In Chapter 3, reverse transcription quantitative PCR (RT-qPCR) and immunohistochemical analyses revealed that PAR1 transcript and protein expression were significantly upregulated in BO and OAC tissues compared to normal oesophageal mucosa. PAR1 expression levels correlated significantly with disease progression. PAR3 and PAR4 mRNA overexpression were likewise detected; the former in BO and OAC tissues, and the later in tumour samples. PAR2 transcript and protein were found in all oesophageal tissue types with no statistically significant differences in expression levels. PAR1 and PAR2 expression within BO and OAC tissues were localised in various cell types but primarily in the epithelial cells.

While BO and OAC tissues showed significant increase in MMP1 and trypsin-1 expression, comparable levels of KLK5 protein was noted in all tissue types (Chapter 4). KLK6 transcript was markedly downregulated in BO tissues. Strikingly, MMP1, trypsin-1, and KLK5 were frequently coexpressed with PAR1 and PAR2 in OAC and BO tissues.
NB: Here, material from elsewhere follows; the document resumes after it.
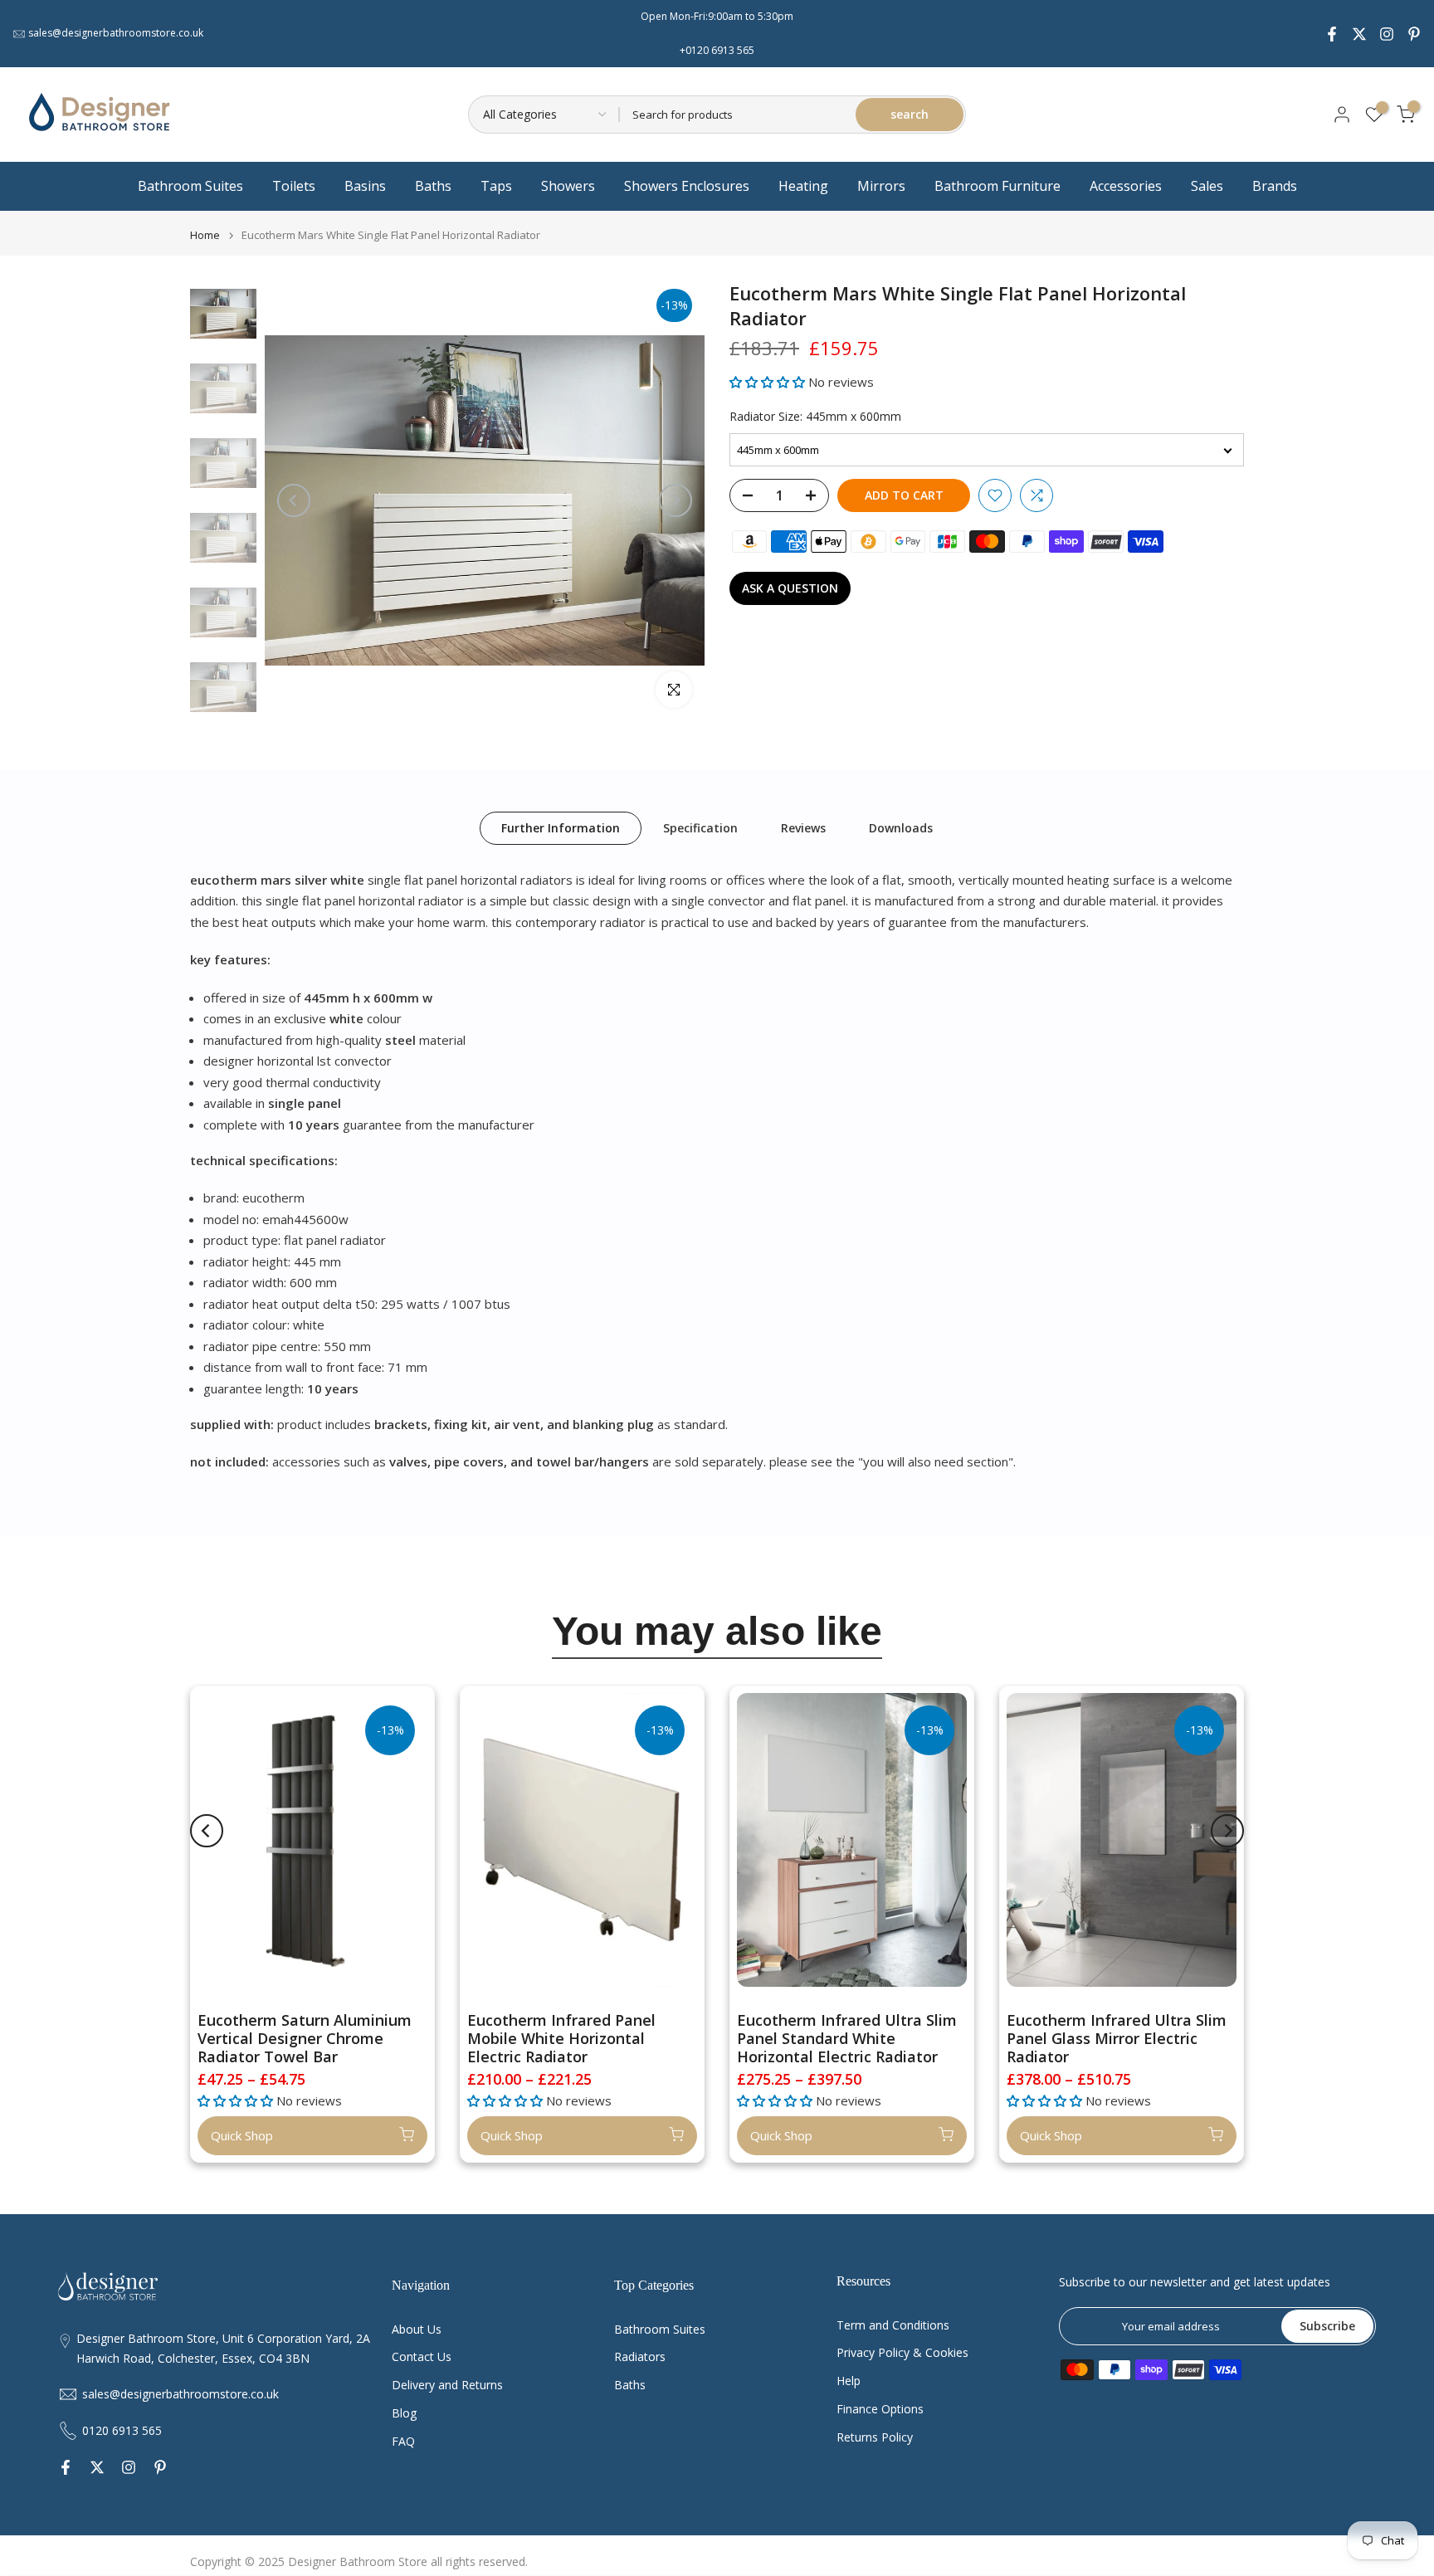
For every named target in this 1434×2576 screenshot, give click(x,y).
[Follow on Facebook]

Analysis of the effects of PAR activation by the aforementioned proteases in a panel of representative epithelial cell lines revealed that PAR1- and PAR2-mediated signalling were dysregulated in OAC cells (Chapters 5 and 6). For instance, MMP1 but not thrombin induced Ca2+ signalling via PAR1 in OAC cells, whereas thrombin but not MMP1 evoked Ca2+ responses in normal and BO cells. In addition, while PAR2 activation triggered transient ERK1/2 signalling in normal and BO cells, ERK1/2 activation was sustained in OAC cells. Moreover, PAR1 and PAR2 stimulation activated PI3K/AKT signalling exclusively in OAC cells. Functionally, PAR1 and PAR2 activation promoted OAC cell invasion and chemotaxis, respectively. In all, these results highlight the PARs as potential players in OAC and BO pathogenesis and thus, potential therapeutic targets for these oesophageal pathologies.